Hey, I need a bit of help with a proof, please

[Morbid Steve]

Here's the item needing to be proofed (this is not homework, but I'm very interested in it).

Show that for each odd prime number y, there is exactly one positive integer x such that x(x+y) is a perfect square.


Thanks for any help/leads, etc..

-Steve

 

[shmoe]

If x(x+y) is a perfect square, show that x and x+p are relatively prime. What can you then say about x?

 

[maverick6664]

hmm...this looks stalled, so I'll write the whole proof
Since $$x(x+y)$$ is a perfect square, $$x$$ must be a perfect square.

Proof: $$x(x+y)$$ can be of $$a^2b^2$$ form or $$a^2 b^2 c^2$$ form. If $$x$$ isn't a perfect squre, $$x$$ can be of one of forms: $$x=a$$ or $$x=a^2 b$$, and then $$x+y = a b^2$$ or $$x+y=b$$ or $$x+y=b c^2$$ respectively, but in any case, $$x$$ and $$x+y$$ has a common measure.

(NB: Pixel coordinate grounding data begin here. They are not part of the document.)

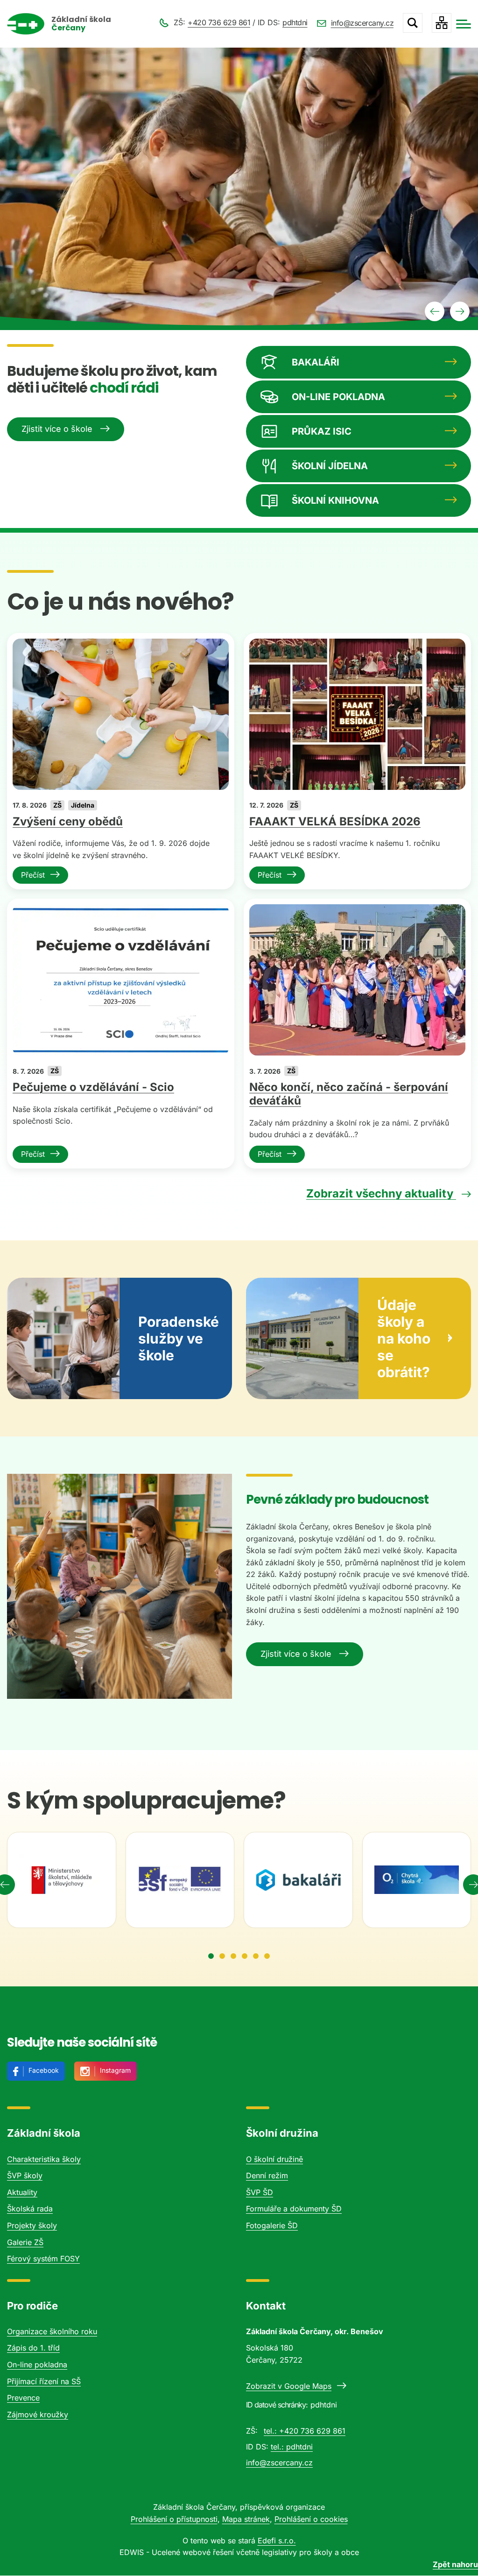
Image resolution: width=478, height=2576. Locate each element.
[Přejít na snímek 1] (211, 1956)
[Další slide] (460, 311)
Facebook (43, 2070)
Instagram (115, 2070)
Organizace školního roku (52, 2331)
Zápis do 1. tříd (33, 2347)
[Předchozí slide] (434, 311)
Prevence (23, 2397)
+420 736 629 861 (219, 22)
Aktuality (22, 2192)
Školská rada (30, 2208)
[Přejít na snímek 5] (255, 1956)
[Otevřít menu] (463, 24)
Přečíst (33, 875)
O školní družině (274, 2159)
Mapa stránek (246, 2519)
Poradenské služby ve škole (178, 1338)
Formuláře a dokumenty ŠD (294, 2208)
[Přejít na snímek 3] (233, 1956)
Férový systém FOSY (43, 2258)
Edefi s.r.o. (277, 2540)
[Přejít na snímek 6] (267, 1956)
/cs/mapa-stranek (441, 23)
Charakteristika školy (44, 2159)
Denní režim (267, 2175)
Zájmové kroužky (37, 2414)
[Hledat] (412, 23)
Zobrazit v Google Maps (288, 2386)
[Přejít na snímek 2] (222, 1956)
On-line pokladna (37, 2364)
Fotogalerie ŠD (272, 2225)
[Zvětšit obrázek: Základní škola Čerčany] (119, 1586)
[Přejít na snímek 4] (244, 1956)
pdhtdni (295, 22)
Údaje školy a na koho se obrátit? (403, 1338)
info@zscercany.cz (362, 23)
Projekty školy (32, 2225)
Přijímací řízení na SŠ (44, 2381)
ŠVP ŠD (259, 2192)
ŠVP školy (24, 2175)
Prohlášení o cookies (311, 2519)
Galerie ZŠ (25, 2242)
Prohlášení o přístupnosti (174, 2519)
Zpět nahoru (455, 2564)
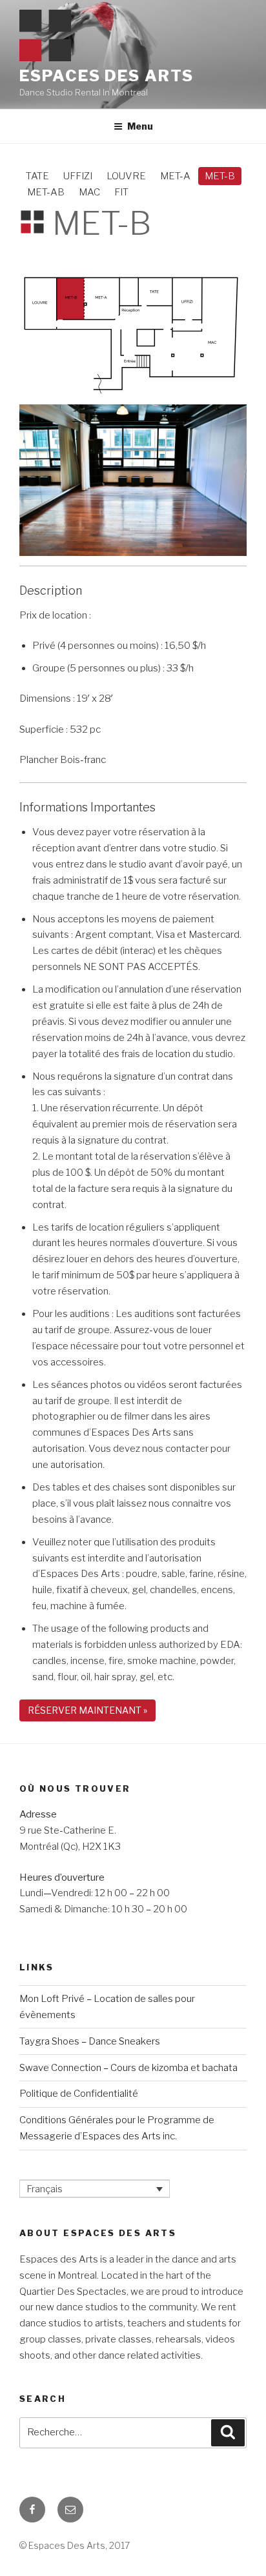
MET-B (220, 176)
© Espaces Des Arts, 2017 (74, 2545)
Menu (140, 126)
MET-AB (46, 192)
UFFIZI (77, 176)
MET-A (175, 176)
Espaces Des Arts (106, 75)
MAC (89, 192)
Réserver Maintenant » (87, 1710)
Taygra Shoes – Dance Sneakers (89, 2041)
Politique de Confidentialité (78, 2093)
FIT (121, 192)
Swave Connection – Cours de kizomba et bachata (128, 2068)
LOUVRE (126, 176)
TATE (37, 176)
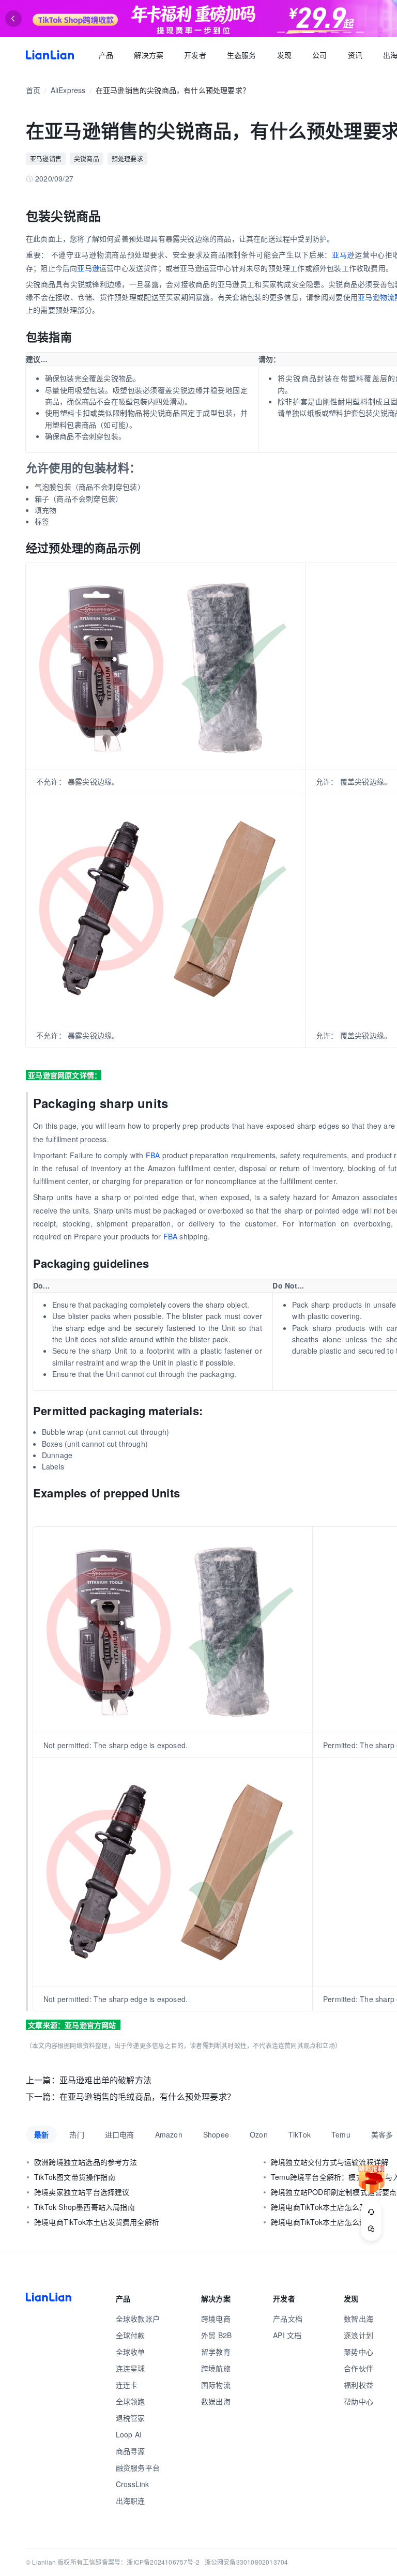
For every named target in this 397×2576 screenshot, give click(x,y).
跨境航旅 (216, 2368)
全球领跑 (130, 2401)
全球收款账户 (138, 2318)
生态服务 (241, 55)
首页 (50, 54)
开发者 (195, 55)
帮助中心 (358, 2401)
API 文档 (287, 2335)
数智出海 (358, 2318)
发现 (284, 55)
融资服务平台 (138, 2467)
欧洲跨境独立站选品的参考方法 (85, 2162)
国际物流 (216, 2385)
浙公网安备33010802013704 (246, 2561)
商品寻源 (130, 2451)
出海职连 (130, 2500)
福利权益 (358, 2385)
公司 (319, 55)
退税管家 (130, 2418)
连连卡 (127, 2385)
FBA (153, 1155)
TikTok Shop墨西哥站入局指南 (84, 2207)
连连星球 (130, 2368)
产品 (106, 55)
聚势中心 (358, 2351)
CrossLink (132, 2484)
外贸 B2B (216, 2335)
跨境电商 (216, 2318)
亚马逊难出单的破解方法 (105, 2080)
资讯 (355, 55)
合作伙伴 (358, 2368)
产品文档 (287, 2318)
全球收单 (130, 2351)
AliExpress (68, 90)
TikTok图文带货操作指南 (74, 2177)
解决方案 (148, 55)
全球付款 (130, 2335)
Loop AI (129, 2434)
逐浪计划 (358, 2335)
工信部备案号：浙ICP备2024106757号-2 (141, 2561)
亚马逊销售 (46, 158)
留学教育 (216, 2351)
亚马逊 (343, 254)
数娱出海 (216, 2401)
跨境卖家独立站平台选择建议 (82, 2192)
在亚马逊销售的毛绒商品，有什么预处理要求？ (147, 2096)
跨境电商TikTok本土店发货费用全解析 (96, 2222)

This contradicts the fact $$y$$ is a prime number.

Now we can write $$x = a^2$$ and so $$x+y=d^2$$. Then $$y =(x+y) - x = d^2 - a^2 = (d+a)(d-a)$$. Now that $$y$$ is a prime number, $$d-a$$ must be 1 (notice $$y$$ cannnot be factorized)! So $$d = a+1$$ and $$y = d+a = 2a+1$$. So $$x = a^2 = ((y-1)/2)^2$$ and this is the only possible value of $$x$$.

This is just my solution, so there may be better solutions.